Kwitko et al. (2002) documented the occurrence of hongshiite (PtCu) within the sulfide-free hematite-rich jacutinga mineralization in the Itabira District. Subsequently, kitagohaite (Pt7Cu) was formally characterized by Cabral et al. (2014) after further investigation of alluvial grains sourced from Lubero, North Kivu, in the Democratic Republic of Congo. Although Schneider & Esch (1944) and Hansen & Anderko (1958) had previously studied the conditions to generate Pt7Cu metallurgical and electrochemical alloys (Cabri et al., 1996). It was only with the observations of Törnroos et al. (1998) and Kojonen et al. (2008) that this mineral was identified as an alluvial grain in Finnish Lapland. This new report on the uncommon occurrence of Pt7Cu in the QFe is an important contribution to understanding the hydrothermal fluid mineralization of PGE-Au bearings delineated by Cabral et al. (2009).

2. Sampling, materials, and method

A concentrated sample, weighing approximately 2 g, containing gold grains and nuggets ranging from 0.35-2 mm in size, was extracted from the Gualaxo do Norte River, using a semi-mechanical dredge to pump a gravel slurry into a concentrator trough, followed by manual panning (primarily relying on gravity concentration). After collection, the bulk sample was dried at ambient temperature (~25 ºC) to preserve any potential As/Hg sulfides.

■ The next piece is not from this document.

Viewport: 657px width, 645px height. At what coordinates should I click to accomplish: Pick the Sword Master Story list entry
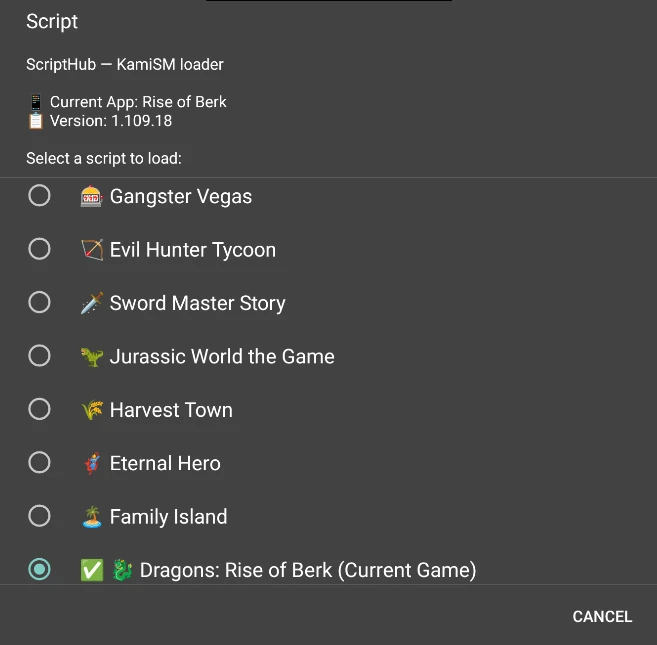tap(328, 303)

It underwent a cleaning process using a neodymium magnet, and meticulously examined under a stereoscopic microscope (Quimis, Greenough's Motic SMZ168), revealing the presence of an exceptionally uncommon specimen, whereupon a thin carbon adhesive layer was applied to prepare it for further analysis. Finally, it was analyzed using a scanning electron microscope (SEM) equipped with an energy dispersive X-ray spectrometer (EDS) (JSM-6510, JEOL Instruments) to investigate its chemical composition. The following specifications were used: accelerating voltage of 20.00 kV, working distance of 15mm and spot size 65. The results were validated using electron probe microanalysis wavelength dispersive spectrometry (EPMA-WDS) through the JXA-8230 model manufactured by JEOL Instruments. The analysis was conducted with an acceleration voltage of 20.00 kV, a probe current of 40 nA, and a spot size of 1 urn. All specific parameters are outlined in Table 1. The electron microscopy analyses were performed at the Microscopy and Microanalysis Laboratory - LMic, at Geology Department, Universidade Federal de Ouro Preto.

Table 1
EPMA(WDS) instrument conditions and measurement parameters.

3. Results

The distinctive isometric grain of native platinum (Figure 2) underwent an extensive analysis process involving etching, chemical mapping, and spotted precise chemical composition assessments using SEM-EDS and EPMA (WDS). With dimensions of approximately 1 mm, the grain exhibited well-preserved facets and rounded and weathered edges, as depicted in Figure 2 (at 20x magnification). Its appearance featured a whitish steel-gray hue and a robust metallic luster.

Figure 2
Stereophotography of the cubic native platinum grain.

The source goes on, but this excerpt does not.